Menkes disease is a rare, sex-linked genetic disorder in copper metabolism that results in copper deficiency in male infants (1). It is characterized by peculiar hair, failure to thrive, severe mental retardation, neurological impairment, connective tissue dysfunction, and death usually by three to five years of age (1).

Figure 7: Video about Menkes Disease

Treatment with copper injections has been shown to help improve the outcomes in Menkes disease, if started within days after birth (1). However, most infants with Menkes die within the first decade of life regardless of treatment.

Essentiality and Deficiency:

 

Copper is vital to health, and essential in all of the metabolic pathways as outlined in the table below:

 

Figure 8: Table of essentiality of Copper: Copper dependent proteins are involved in all of the physiological roles as defined above (6)

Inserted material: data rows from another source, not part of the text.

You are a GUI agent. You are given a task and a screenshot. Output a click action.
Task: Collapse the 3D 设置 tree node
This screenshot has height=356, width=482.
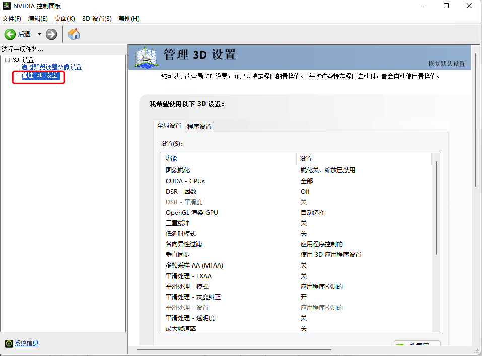click(x=7, y=60)
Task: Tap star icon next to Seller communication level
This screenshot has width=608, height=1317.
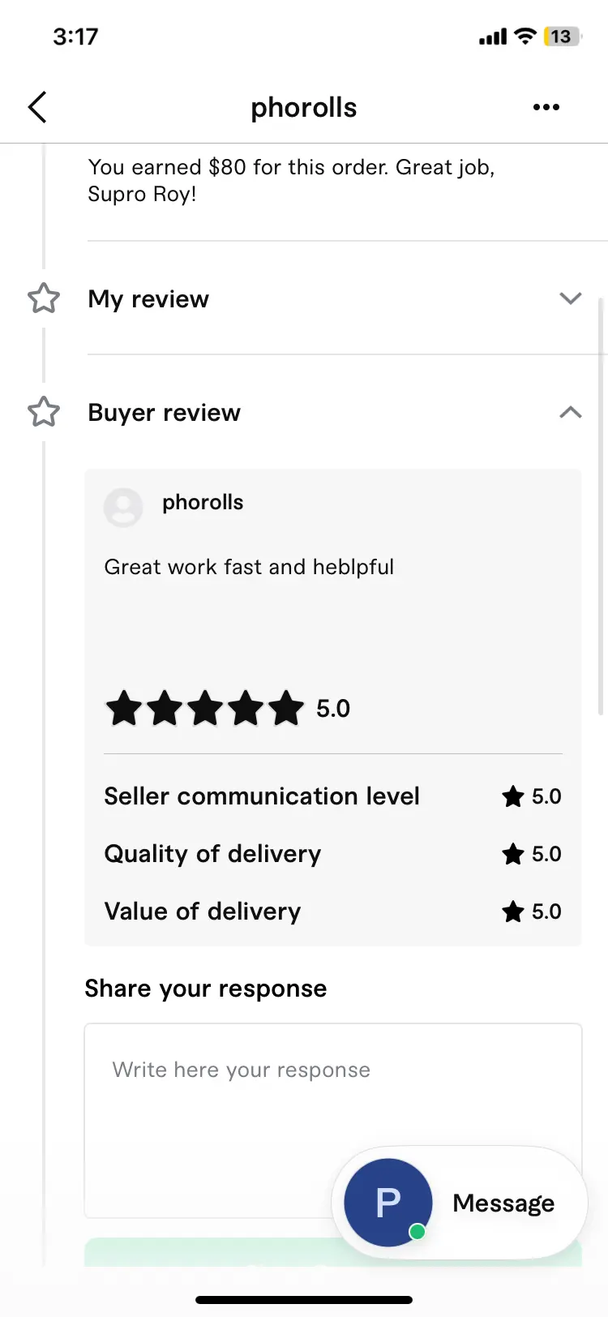Action: tap(513, 796)
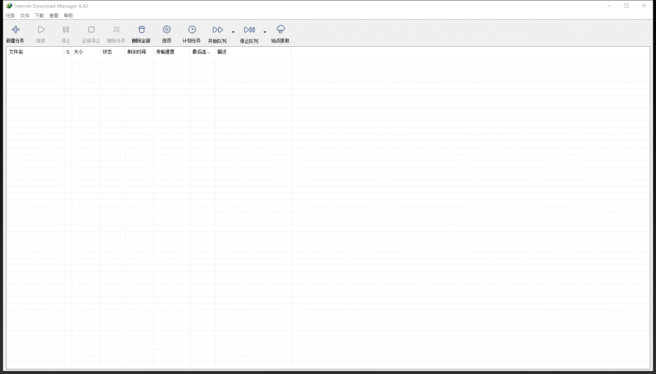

From the table above, we can see that copper is involved in a variety of redox reactions that are vital too many biological processes. Because copper is so essential to all of these process, deficiencies of copper are dangerous and can have a big impact on the health of an individual. Copper deficiency can be a result of malnutrition, genetic diseases such as Menkes disease, an overconsumption of zinc, or an overdose of Molybdenum (1).

 

Summary:

  • Copper is an essential element that is vital to our health
    • However, copper levels need to be kept within a normal range, because both excessive copper levels, and copper deficiency can have toxic affects to the body
  • Most Copper comes from our diet, but excessive copper can be ingested from copper pipes used in plumbing, copper-lined cookware, and from industrial sources from inhalation during various mining and welding work
    • Genetic disorders such as Wilson disease and Menkes disease can also cause either excessive accumulation of copper (Wilson), or extreme copper deficiency that results in death (Menkes)
  • Copper has different stable oxidation states, so it is widely used in vivo in different redox reactions.
    • Without copper, these reactions are affected which is why Menkes disease is so deadly
  • Accumulation of excess copper can cause copper to accumulate in the brain and in the liver, causing many different neurological symptoms and liver damage
  • An excess of copper can be treated with copper chelators and supplementation of zinc salts

 

Resources:

  1. Tokar EJ, Boyd WA, Freedman JH, Waalkes MP. Toxic Effects of Metals. In: Klaassen CD. eds. Casarett and Doull’s Toxicology: The Basic Science of Poisons, Eighth Edition. McGraw-Hill; Accessed June 16, 2020.
  2. ATSDR Toxicological Profile for Copper (Update). Atlanta, GA: Agency for Toxic Substances and Disease Registry; 2004b:1–272.
  3. Handy  RD Chronic effects of copper exposure versus endocrine toxicity: two sides of the same toxicological process. Comp Biochem Physiol Part A. 2003;135:25–38.
  4. [Photo of Copper Element Periodic Table] 2020. Retrieved from https://fineartamerica.com/featured/periodic-table-of-elements-copper-cu-serge-averbukh.html?product=adult-tshirt
  5. Nelson LS. Copper. In: Hoffman RS, Howland M, Lewin NA, Nelson LS, Goldfrank LR. eds. Goldfrank’s Toxicologic Emergencies, 10e. McGraw-Hill; Accessed June 17, 2020.
  6. Uauy, Ricardo & Olivares, Manuel & González, Mauricio. (1998). Essentiality of copper in human. The American journal of clinical nutrition. 67. 952S-959S. 
  7. [Photo of Copper Biotransformation] 2020. Retrieved from http://www.eurowilson.org/en/living/guide/pathway/index.phtm
  8. Harris, ED. Cellular copper transport and metabolism. Annu Rev Nutr. 2000;20:291–310
  9. Mercer, JF. The molecular basis of copper-transport diseases. Trends Mol Med. 2001;7:64–69
  10. Stern, BR. Essentiality and toxicity in copper health risk assessment: overview, update and regulatory considerations. J Toxicol Environ Health A. 2010;73:114–127.